[Records from a dataset]
* begin *

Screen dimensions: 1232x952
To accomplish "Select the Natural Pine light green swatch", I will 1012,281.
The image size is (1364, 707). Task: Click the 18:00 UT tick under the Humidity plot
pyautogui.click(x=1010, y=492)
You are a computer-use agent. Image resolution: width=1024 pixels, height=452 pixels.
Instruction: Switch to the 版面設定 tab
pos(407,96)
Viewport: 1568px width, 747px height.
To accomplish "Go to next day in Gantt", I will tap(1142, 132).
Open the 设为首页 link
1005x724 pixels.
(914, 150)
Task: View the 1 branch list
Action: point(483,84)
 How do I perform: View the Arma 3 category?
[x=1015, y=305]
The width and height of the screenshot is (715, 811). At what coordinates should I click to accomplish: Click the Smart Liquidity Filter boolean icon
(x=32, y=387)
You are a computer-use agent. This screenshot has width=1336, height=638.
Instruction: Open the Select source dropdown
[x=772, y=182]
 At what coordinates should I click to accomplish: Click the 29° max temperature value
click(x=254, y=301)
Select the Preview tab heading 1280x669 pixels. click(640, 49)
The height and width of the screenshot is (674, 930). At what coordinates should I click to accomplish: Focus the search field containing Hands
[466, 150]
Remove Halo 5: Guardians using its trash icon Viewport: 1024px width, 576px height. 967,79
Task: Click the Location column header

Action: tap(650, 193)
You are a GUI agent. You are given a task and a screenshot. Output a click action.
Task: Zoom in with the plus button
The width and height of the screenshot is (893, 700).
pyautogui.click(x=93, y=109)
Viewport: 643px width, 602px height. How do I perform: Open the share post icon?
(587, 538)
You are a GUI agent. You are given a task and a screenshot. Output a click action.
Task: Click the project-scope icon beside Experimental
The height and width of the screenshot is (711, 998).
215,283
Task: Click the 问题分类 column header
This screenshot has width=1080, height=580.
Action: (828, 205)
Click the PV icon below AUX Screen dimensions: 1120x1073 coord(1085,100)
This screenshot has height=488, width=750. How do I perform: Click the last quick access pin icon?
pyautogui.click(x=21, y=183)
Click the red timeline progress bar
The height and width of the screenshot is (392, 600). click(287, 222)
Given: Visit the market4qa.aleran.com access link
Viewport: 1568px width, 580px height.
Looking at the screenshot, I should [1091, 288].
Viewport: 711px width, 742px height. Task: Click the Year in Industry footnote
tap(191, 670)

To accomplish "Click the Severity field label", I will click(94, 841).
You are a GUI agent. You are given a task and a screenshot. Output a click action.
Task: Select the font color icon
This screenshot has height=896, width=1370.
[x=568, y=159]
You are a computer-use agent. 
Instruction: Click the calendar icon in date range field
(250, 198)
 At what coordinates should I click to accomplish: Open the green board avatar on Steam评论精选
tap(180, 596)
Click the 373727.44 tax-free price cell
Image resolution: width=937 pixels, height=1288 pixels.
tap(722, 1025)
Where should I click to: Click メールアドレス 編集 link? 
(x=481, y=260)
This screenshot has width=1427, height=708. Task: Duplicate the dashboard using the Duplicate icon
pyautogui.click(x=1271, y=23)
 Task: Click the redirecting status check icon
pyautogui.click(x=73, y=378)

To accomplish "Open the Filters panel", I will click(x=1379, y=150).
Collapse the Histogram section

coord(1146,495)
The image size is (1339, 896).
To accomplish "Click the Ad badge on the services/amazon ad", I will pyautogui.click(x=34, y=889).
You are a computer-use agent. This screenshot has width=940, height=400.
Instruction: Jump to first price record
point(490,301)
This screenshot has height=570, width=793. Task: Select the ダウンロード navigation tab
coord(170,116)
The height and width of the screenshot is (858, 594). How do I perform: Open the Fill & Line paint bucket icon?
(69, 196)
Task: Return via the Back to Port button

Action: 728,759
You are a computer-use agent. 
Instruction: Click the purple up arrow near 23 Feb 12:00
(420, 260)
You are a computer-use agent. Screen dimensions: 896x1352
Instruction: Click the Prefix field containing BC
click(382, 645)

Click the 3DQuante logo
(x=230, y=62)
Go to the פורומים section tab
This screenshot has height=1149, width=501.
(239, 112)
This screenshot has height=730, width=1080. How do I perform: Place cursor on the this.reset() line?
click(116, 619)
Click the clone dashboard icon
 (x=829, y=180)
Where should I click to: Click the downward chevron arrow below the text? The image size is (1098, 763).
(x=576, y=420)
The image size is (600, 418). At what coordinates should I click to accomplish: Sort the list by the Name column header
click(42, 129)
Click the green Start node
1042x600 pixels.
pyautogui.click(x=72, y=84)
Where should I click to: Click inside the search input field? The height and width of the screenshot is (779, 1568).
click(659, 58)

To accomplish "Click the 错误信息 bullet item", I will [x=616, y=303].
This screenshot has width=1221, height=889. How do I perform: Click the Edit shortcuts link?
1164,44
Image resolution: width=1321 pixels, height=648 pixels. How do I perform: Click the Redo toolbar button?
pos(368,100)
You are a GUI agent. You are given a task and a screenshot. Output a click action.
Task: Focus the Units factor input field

* end *

Pick out every line in the rows above that contains the string "what". Case counts, so uppercase and lowercase letters must match.

**The output**.
The width and height of the screenshot is (715, 811). At what coordinates should I click to accomplish: Click the Smart Liquidity Filter boolean icon
 At what coordinates should I click to accomplish: Click the 29° max temperature value
The height and width of the screenshot is (674, 930). At what coordinates should I click to accomplish: Focus the search field containing Hands
 At what coordinates should I click to accomplish: Open the green board avatar on Steam评论精选
The image size is (600, 418). At what coordinates should I click to accomplish: Sort the list by the Name column header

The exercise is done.